Which lines in the entries below contain the string "agent"? Show each of them in full.

── Information shown ──

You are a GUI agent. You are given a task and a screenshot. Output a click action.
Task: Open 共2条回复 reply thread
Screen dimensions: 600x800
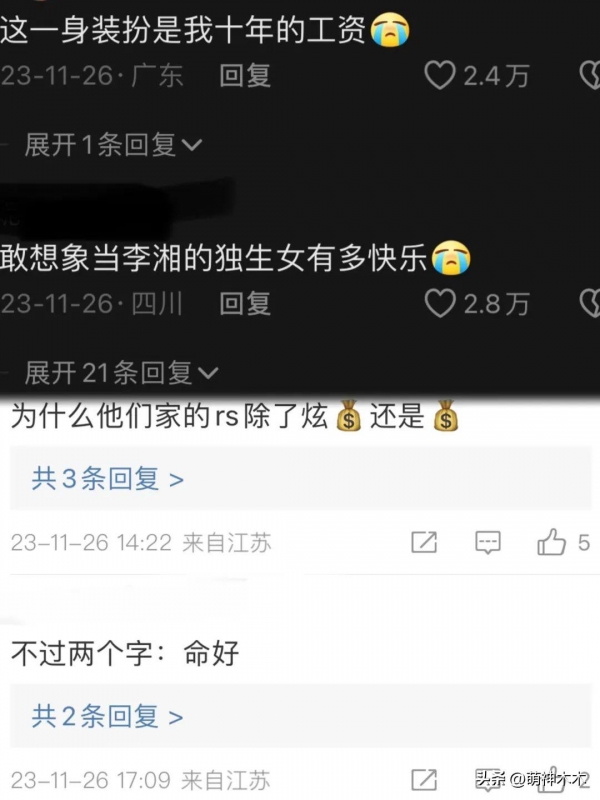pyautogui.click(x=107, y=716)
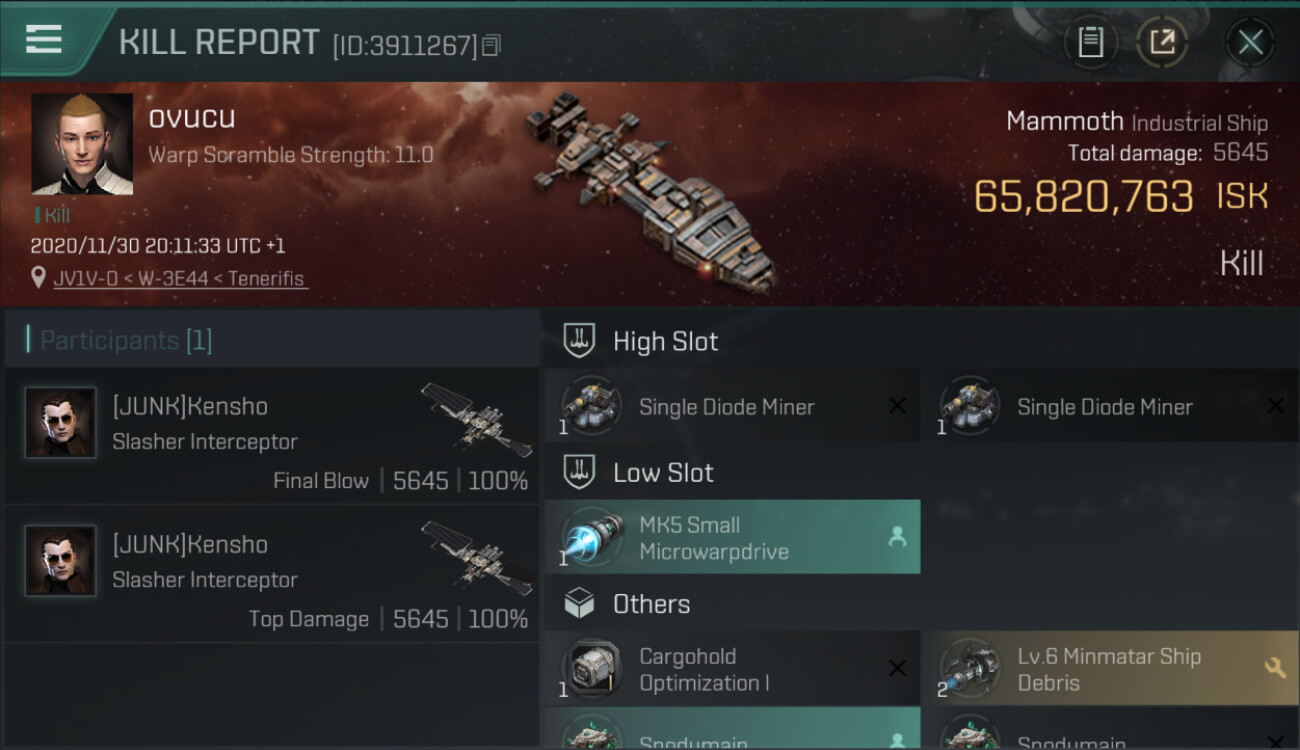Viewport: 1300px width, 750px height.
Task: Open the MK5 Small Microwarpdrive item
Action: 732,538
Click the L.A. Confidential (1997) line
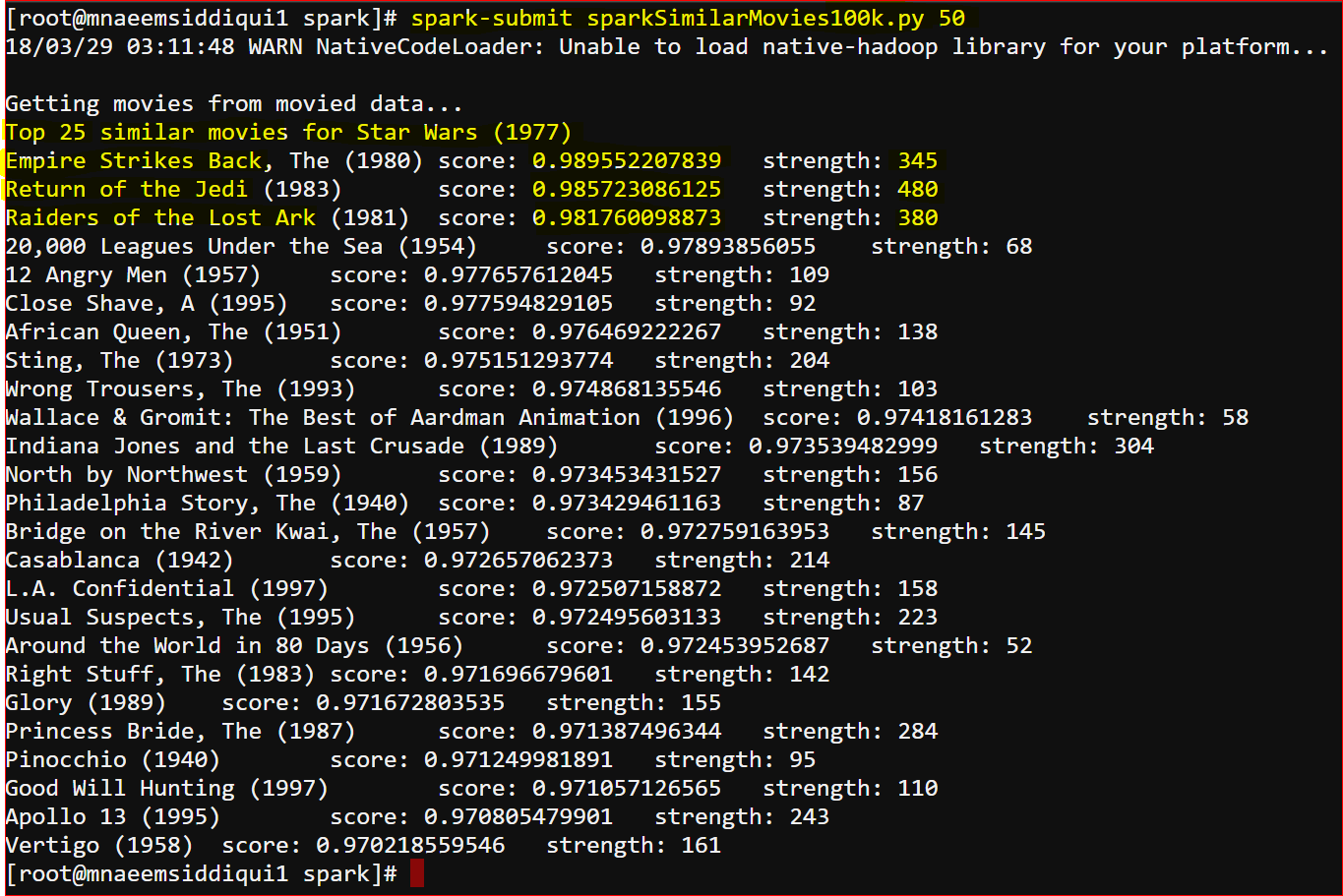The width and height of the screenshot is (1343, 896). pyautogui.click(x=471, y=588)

───
── Information shown ──

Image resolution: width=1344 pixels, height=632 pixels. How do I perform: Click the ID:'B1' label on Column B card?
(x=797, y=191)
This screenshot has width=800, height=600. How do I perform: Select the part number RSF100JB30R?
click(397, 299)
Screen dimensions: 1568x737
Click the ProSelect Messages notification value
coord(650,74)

───
── Information shown ──

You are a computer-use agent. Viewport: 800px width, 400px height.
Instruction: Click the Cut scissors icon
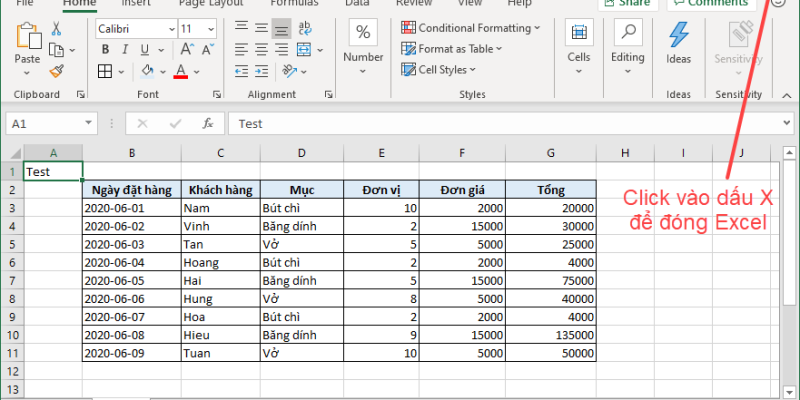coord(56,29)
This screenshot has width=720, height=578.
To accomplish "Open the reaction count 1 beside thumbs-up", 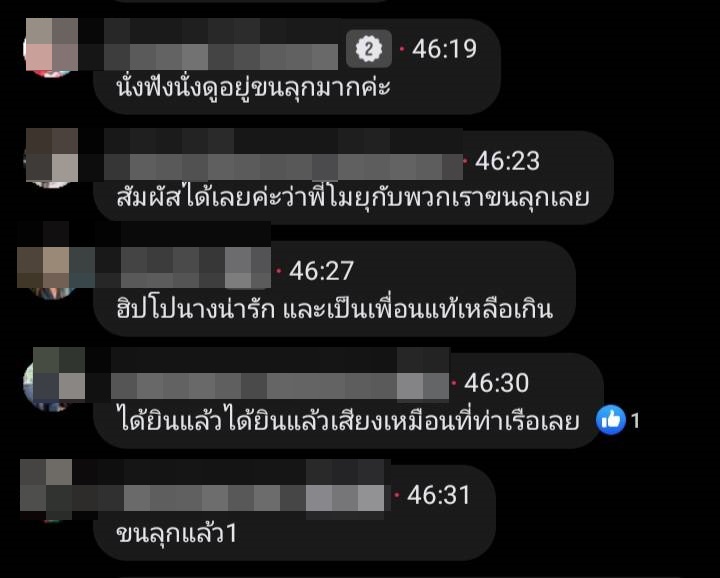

───

- _Answer to this task_:
You are a GUI agent. You are given a task and a screenshot. Output a click action.
You are a computer-use agent. Viewport: 800px width, 400px height.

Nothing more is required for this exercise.